**Dataset content**.

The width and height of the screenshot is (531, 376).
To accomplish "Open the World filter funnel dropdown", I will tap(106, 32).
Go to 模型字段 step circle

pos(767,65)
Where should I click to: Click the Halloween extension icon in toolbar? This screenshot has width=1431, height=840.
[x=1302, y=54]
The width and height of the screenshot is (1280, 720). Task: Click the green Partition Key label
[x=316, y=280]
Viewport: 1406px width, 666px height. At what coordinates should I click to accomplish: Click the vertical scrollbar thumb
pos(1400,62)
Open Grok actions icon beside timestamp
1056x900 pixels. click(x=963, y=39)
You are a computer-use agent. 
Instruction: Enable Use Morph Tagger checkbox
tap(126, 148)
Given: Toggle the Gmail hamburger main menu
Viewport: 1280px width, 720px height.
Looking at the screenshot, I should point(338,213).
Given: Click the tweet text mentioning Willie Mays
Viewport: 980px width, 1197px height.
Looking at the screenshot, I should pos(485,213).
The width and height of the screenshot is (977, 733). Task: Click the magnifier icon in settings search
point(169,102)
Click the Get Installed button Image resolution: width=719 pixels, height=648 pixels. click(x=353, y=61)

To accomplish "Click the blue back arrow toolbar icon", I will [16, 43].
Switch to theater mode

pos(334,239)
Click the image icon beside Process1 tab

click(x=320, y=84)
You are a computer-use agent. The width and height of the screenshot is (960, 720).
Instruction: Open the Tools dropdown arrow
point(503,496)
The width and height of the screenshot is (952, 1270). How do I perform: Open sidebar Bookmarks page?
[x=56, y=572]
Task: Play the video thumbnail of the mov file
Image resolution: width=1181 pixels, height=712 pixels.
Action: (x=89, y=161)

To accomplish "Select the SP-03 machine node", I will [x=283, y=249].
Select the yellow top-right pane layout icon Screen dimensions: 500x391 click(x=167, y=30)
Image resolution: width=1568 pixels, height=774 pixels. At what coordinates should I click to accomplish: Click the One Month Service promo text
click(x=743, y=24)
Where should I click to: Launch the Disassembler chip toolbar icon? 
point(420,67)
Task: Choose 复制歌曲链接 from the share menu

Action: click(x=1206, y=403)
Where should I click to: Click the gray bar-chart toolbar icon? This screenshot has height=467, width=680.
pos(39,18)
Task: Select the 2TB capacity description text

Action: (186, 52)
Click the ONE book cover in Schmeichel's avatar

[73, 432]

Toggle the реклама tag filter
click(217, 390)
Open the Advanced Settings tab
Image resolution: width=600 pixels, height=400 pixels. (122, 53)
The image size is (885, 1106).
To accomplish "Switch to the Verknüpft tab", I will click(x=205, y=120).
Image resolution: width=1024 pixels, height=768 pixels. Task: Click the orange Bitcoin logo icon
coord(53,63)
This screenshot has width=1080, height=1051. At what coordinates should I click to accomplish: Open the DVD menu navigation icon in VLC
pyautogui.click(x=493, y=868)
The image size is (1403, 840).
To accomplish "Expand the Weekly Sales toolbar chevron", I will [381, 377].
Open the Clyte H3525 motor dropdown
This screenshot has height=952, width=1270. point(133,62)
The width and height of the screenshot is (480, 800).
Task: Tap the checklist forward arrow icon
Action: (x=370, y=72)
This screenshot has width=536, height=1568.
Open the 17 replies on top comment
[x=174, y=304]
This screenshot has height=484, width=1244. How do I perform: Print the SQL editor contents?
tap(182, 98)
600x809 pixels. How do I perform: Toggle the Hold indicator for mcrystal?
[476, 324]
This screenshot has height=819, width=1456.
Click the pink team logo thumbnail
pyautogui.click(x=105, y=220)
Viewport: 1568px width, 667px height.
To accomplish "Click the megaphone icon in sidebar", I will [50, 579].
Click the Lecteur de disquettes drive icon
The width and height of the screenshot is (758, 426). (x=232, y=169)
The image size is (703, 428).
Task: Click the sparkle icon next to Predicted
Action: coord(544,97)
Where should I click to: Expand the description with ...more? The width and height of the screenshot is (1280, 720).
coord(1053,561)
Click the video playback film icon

**Brief**. Could you rewrite all of the lines above, replacing "toolbar" with "tool bar" wherever it occurs and leaving everything else as is?

**Solution for this task**.
The width and height of the screenshot is (531, 376).
To accomplish "Open the World filter funnel dropdown", I will tap(106, 32).
Go to 模型字段 step circle

pos(767,65)
Where should I click to: Click the Halloween extension icon in tool bar? This screenshot has width=1431, height=840.
[x=1302, y=54]
The width and height of the screenshot is (1280, 720). Task: Click the green Partition Key label
[x=316, y=280]
Viewport: 1406px width, 666px height. At what coordinates should I click to accomplish: Click the vertical scrollbar thumb
pos(1400,62)
Open Grok actions icon beside timestamp
1056x900 pixels. click(x=963, y=39)
You are a computer-use agent. 
Instruction: Enable Use Morph Tagger checkbox
tap(126, 148)
Given: Toggle the Gmail hamburger main menu
Viewport: 1280px width, 720px height.
Looking at the screenshot, I should point(338,213).
Given: Click the tweet text mentioning Willie Mays
Viewport: 980px width, 1197px height.
Looking at the screenshot, I should pos(485,213).
The width and height of the screenshot is (977, 733). Task: Click the magnifier icon in settings search
point(169,102)
Click the Get Installed button Image resolution: width=719 pixels, height=648 pixels. click(x=353, y=61)

To accomplish "Click the blue back arrow tool bar icon", I will [16, 43].
Switch to theater mode

pos(334,239)
Click the image icon beside Process1 tab

click(x=320, y=84)
You are a computer-use agent. The width and height of the screenshot is (960, 720).
Instruction: Open the Tools dropdown arrow
point(503,496)
The width and height of the screenshot is (952, 1270). How do I perform: Open sidebar Bookmarks page?
[x=56, y=572]
Task: Play the video thumbnail of the mov file
Image resolution: width=1181 pixels, height=712 pixels.
Action: (x=89, y=161)

To accomplish "Select the SP-03 machine node", I will [x=283, y=249].
Select the yellow top-right pane layout icon Screen dimensions: 500x391 click(x=167, y=30)
Image resolution: width=1568 pixels, height=774 pixels. At what coordinates should I click to accomplish: Click the One Month Service promo text
click(x=743, y=24)
Where should I click to: Launch the Disassembler chip tool bar icon? 
point(420,67)
Task: Choose 复制歌曲链接 from the share menu

Action: click(x=1206, y=403)
Where should I click to: Click the gray bar-chart tool bar icon? This screenshot has height=467, width=680.
pos(39,18)
Task: Select the 2TB capacity description text

Action: (186, 52)
Click the ONE book cover in Schmeichel's avatar

[73, 432]

Toggle the реклама tag filter
click(217, 390)
Open the Advanced Settings tab
Image resolution: width=600 pixels, height=400 pixels. (122, 53)
The image size is (885, 1106).
To accomplish "Switch to the Verknüpft tab", I will click(x=205, y=120).
Image resolution: width=1024 pixels, height=768 pixels. Task: Click the orange Bitcoin logo icon
coord(53,63)
This screenshot has width=1080, height=1051. At what coordinates should I click to accomplish: Open the DVD menu navigation icon in VLC
pyautogui.click(x=493, y=868)
The image size is (1403, 840).
To accomplish "Expand the Weekly Sales tool bar chevron", I will [381, 377].
Open the Clyte H3525 motor dropdown
This screenshot has height=952, width=1270. point(133,62)
The width and height of the screenshot is (480, 800).
Task: Tap the checklist forward arrow icon
Action: (x=370, y=72)
This screenshot has width=536, height=1568.
Open the 17 replies on top comment
[x=174, y=304]
This screenshot has height=484, width=1244. How do I perform: Print the SQL editor contents?
tap(182, 98)
600x809 pixels. How do I perform: Toggle the Hold indicator for mcrystal?
[476, 324]
This screenshot has height=819, width=1456.
Click the pink team logo thumbnail
pyautogui.click(x=105, y=220)
Viewport: 1568px width, 667px height.
To accomplish "Click the megaphone icon in sidebar", I will [50, 579].
Click the Lecteur de disquettes drive icon
The width and height of the screenshot is (758, 426). (x=232, y=169)
The image size is (703, 428).
Task: Click the sparkle icon next to Predicted
Action: coord(544,97)
Where should I click to: Expand the description with ...more? The width and height of the screenshot is (1280, 720).
coord(1053,561)
Click the video playback film icon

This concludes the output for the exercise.